Home Furnishings Prices Continue Four Year Decline : Medical, Drug, Education, and Childcare Prices
April 14,
2017 by Jane Chero in General
This is the final factoid in a series of five factoids detailing the decline of prices among Furniture and Home Furnishings as well as many other major consumer items. The prices of consumer items grew steadily coming out of the recession for virtually all broad product categories until 2012 to 2014, when Durable Goods, including furniture, appliances, and electronics, along with Non Durables, and Commodities began to decline. The Services sector, led by skyrocketing medical costs, is the only broad group continuing to see large price increases. (See Interpreting the CPI in the first factoid of this series.)
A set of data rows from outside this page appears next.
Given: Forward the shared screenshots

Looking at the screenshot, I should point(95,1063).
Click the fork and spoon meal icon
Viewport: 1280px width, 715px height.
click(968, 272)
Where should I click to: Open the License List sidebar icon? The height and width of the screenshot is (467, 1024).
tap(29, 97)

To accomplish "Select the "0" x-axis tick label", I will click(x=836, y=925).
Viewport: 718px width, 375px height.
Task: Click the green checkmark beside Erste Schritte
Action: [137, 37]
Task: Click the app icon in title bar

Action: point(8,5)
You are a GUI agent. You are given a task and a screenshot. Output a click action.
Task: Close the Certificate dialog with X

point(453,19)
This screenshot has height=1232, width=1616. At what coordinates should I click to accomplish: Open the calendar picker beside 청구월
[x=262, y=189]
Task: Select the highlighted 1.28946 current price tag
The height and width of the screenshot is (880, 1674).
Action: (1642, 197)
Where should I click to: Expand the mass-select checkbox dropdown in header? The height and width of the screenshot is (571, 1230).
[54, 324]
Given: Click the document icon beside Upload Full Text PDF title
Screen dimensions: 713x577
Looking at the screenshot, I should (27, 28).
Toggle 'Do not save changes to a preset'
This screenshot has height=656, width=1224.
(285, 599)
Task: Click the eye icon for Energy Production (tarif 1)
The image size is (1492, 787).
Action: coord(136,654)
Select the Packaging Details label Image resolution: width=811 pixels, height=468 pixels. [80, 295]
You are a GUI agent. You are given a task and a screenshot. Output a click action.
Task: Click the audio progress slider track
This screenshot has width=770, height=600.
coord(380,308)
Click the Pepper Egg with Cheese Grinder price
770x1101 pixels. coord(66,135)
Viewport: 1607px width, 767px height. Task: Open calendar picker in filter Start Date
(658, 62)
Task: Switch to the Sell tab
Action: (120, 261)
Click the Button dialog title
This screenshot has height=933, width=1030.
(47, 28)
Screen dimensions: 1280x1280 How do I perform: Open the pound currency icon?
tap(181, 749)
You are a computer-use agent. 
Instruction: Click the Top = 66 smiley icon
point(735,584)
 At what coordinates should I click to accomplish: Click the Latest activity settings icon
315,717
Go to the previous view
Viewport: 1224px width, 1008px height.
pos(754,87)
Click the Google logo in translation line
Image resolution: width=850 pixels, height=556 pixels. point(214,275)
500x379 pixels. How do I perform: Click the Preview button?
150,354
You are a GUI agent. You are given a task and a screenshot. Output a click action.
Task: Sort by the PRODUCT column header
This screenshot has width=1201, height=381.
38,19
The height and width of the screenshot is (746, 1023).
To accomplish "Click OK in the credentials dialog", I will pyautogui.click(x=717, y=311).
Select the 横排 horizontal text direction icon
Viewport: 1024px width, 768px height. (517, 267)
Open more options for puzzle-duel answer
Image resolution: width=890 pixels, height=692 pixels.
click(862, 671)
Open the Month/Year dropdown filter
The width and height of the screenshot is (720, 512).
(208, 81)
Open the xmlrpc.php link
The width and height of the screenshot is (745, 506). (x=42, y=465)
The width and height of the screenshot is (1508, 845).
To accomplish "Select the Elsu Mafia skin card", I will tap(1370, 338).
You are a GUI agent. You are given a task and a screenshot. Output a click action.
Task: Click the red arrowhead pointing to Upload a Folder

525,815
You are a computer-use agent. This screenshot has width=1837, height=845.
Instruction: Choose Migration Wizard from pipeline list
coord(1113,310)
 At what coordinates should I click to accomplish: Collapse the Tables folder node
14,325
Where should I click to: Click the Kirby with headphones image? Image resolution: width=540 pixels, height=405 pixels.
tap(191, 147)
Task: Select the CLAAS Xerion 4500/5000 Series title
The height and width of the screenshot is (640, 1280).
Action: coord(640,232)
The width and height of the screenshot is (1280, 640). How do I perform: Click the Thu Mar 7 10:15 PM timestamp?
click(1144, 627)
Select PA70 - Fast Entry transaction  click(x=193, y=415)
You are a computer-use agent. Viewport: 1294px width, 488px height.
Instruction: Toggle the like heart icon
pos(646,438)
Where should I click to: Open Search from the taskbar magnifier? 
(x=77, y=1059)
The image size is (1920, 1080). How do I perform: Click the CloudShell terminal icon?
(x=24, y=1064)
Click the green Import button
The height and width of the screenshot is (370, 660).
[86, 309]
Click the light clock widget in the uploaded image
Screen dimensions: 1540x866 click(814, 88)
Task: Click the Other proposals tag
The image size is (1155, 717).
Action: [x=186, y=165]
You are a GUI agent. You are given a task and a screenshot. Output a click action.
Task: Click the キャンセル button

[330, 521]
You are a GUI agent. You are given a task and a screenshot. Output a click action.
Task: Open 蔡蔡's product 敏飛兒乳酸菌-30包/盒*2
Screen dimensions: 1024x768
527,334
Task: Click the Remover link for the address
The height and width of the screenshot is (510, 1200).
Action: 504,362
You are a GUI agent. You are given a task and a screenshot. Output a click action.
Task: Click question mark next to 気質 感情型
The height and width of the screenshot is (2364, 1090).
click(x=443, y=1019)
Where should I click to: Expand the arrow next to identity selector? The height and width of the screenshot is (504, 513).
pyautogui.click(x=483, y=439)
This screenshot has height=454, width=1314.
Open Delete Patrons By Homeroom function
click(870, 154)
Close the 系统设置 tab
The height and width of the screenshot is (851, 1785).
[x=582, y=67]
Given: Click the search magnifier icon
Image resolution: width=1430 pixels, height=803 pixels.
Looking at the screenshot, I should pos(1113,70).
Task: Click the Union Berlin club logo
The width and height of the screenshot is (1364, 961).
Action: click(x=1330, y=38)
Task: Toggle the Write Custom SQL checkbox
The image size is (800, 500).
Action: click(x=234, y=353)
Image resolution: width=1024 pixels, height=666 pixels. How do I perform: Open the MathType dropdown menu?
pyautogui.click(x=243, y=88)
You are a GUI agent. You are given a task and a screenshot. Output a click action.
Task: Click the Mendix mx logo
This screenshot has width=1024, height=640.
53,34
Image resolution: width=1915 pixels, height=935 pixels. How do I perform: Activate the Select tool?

By far the largest increases in prices come from the Medical Industry. Aside from Health Insurance which has fluctuated since 2010 with the introduction of Obamacare, all medical services and drug prices have maintained an upward trajectory. Hospital Care alone is up to 30.5 percent in 2010 to 2016. All other physician services, dental services, and prescription drug costs have grown between 16.5 percent and 22.8 percent. Even medical care for your pet is skyrocketing growing over 20 percent since 2010.
Education for all ages along with and childcare costs are close behind medical care in services that have sharply increased over the past six years. Up to an index of 126.1 in 2016, College Tuition and Fees have jumped an average of 4 percentage points per year. Consistently on an incline, childcare has increased 14.6 percent points from 2010 to 2016.